Luis estrechó en sus brazos la preciosa cabeza de su hermana. Después estiró el flaco cuello, y gimiendo con horrible ansia de aire, parecía que toda la vida se paraba en él. Sus ojos se revolvieron en las órbitas, cerrándose después como si los deslumbrara un resplandor insoportable. De su pecho salía un soplo ronco y seco.
-León, León -gritó María llena de pavor.
Pero todo estaba en silencio; no se sentían pasos.
-León, León... Eso no es nada -añadió la hermana, acercando su rostro al del colegial poeta y procurando reanimarle con palabras.

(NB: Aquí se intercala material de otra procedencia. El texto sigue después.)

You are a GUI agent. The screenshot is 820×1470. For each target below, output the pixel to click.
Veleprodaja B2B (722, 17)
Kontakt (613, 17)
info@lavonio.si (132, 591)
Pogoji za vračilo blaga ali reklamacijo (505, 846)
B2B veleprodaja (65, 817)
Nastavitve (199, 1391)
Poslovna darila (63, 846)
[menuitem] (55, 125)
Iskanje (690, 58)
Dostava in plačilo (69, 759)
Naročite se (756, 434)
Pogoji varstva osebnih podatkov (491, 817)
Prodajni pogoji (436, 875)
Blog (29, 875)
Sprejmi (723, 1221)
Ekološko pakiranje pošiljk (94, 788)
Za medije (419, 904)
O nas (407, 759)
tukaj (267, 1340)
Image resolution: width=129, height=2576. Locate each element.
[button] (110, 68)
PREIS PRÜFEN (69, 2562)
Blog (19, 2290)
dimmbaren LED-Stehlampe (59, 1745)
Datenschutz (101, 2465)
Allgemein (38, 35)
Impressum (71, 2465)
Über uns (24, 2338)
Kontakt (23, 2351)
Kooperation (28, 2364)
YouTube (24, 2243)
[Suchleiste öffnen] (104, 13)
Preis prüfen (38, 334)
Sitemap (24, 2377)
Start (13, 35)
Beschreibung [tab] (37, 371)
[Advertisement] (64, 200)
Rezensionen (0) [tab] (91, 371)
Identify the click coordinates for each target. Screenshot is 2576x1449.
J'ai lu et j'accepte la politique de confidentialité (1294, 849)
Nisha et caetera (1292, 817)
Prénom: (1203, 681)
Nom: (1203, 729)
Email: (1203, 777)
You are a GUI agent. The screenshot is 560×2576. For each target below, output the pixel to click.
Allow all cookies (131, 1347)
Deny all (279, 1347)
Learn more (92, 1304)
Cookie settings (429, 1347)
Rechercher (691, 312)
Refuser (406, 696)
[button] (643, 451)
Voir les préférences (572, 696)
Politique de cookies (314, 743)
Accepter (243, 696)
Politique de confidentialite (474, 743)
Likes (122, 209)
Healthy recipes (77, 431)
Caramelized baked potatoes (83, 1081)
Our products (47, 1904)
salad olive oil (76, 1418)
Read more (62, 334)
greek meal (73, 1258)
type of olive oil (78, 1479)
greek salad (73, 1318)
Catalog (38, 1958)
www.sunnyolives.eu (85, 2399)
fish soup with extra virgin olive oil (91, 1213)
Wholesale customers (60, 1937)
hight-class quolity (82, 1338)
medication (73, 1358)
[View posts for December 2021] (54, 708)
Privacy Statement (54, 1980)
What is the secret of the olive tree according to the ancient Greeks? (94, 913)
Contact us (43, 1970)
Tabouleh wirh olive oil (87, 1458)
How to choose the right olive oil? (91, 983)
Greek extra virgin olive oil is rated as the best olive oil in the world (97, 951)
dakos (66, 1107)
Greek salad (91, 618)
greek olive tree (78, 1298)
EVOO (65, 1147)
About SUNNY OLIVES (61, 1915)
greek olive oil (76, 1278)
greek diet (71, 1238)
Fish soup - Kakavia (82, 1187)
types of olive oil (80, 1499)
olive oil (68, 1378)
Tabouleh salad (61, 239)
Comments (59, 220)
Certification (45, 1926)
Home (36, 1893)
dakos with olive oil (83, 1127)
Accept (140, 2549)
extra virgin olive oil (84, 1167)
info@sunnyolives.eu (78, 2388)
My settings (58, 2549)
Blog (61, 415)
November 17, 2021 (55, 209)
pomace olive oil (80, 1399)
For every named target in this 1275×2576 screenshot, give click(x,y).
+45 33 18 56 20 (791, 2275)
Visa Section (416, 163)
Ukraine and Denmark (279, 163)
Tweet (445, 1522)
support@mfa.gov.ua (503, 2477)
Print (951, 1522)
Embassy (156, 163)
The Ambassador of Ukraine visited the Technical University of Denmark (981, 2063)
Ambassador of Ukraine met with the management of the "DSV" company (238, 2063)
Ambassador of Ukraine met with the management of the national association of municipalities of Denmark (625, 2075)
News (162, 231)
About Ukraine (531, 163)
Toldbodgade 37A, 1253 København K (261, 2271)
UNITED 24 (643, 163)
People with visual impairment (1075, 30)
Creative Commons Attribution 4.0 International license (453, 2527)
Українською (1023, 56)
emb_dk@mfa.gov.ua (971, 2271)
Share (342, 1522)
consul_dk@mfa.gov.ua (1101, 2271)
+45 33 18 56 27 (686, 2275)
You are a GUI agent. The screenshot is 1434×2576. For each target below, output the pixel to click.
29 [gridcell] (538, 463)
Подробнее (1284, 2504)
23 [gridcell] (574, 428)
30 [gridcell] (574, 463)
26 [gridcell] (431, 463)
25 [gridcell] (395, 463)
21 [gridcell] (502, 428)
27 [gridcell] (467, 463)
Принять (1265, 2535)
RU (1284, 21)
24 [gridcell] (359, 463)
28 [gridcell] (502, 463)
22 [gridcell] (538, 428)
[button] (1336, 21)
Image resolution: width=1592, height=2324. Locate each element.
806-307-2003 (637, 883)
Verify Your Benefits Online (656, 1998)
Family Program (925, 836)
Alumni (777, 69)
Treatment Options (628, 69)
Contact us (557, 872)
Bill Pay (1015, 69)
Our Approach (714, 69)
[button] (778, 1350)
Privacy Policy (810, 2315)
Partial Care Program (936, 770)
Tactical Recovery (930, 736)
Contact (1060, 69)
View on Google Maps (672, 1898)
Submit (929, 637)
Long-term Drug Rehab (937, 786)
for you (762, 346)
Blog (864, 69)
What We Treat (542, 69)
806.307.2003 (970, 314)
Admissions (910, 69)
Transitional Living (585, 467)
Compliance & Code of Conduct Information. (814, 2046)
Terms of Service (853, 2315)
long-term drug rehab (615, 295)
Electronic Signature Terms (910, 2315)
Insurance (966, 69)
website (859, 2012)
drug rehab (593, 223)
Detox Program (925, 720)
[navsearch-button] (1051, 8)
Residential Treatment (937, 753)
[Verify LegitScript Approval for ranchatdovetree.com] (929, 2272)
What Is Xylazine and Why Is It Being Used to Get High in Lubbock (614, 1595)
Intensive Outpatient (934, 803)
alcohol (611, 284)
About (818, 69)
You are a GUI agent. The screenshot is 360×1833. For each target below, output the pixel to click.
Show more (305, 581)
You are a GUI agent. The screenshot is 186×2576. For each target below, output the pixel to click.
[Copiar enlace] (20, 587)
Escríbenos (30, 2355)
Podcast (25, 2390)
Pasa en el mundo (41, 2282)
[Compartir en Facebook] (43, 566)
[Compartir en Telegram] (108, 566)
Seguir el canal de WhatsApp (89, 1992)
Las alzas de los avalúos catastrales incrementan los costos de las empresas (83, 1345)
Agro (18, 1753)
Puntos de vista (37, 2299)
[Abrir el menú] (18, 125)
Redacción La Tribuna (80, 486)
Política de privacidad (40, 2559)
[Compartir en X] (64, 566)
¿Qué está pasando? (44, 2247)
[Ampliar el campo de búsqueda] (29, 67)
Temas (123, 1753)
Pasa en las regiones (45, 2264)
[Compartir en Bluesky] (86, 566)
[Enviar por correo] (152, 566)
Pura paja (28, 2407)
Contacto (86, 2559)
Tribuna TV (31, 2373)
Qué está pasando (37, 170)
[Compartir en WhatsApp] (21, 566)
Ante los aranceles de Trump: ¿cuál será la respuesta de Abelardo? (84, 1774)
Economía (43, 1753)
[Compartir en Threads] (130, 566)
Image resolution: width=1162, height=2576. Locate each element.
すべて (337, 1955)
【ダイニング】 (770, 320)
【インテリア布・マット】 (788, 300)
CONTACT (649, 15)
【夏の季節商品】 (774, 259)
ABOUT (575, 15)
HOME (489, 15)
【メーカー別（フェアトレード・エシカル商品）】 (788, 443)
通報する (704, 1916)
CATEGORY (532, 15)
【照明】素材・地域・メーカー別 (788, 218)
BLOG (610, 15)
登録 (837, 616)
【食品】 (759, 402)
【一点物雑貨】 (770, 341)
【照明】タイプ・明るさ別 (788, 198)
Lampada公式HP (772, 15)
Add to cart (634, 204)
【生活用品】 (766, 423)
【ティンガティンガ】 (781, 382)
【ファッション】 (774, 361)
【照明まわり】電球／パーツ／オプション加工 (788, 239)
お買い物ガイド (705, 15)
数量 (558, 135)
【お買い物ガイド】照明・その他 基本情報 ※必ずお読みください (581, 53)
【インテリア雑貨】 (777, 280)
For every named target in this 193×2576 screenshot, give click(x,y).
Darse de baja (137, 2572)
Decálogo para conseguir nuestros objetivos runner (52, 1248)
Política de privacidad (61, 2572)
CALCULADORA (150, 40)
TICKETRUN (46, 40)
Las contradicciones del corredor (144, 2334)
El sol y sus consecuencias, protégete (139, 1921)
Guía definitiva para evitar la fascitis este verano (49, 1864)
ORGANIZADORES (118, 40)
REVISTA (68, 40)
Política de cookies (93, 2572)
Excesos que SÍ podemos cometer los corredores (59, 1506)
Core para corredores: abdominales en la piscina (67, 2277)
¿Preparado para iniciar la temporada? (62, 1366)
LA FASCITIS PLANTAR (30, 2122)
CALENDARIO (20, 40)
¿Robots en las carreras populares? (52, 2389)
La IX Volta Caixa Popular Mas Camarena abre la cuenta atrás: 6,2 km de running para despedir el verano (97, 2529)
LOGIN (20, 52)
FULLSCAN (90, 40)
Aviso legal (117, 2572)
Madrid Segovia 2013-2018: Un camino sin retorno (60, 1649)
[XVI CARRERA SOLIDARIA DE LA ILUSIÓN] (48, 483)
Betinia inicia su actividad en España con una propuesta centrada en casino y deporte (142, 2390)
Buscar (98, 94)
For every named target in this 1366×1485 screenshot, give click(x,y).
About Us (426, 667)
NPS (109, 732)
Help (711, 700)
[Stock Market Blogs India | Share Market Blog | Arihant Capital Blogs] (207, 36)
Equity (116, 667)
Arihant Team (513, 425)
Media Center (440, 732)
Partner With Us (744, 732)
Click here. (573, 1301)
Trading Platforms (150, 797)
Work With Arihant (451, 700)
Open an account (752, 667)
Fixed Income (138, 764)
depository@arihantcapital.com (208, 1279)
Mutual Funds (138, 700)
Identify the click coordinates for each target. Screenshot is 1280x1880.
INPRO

Después volvió a llamar a su marido. Pero este no se hallaba en el jardín. No se sentían voces de criados, ni otro rumor que el de la calle, donde jugaban los niños de la vecindad, y algunos ladridos de perros vagabundos que andaban por los tejares. Ni el más leve soplo de aire movía las hojas de los árboles: todo estaba quieto, con no sé qué expresión de ansiedad pavorosa. Hasta las estrellas le parecieron a María atentas y sin fulguración, cual ojos llenos de espanto. Revolvió sus miradas en derredor, y tuvo miedo al verse tan sola con su hermano, que, al parecer, se moría. Volvió a llamar, y al fin sintió los pasos de su marido, que tranquilamente llegaba.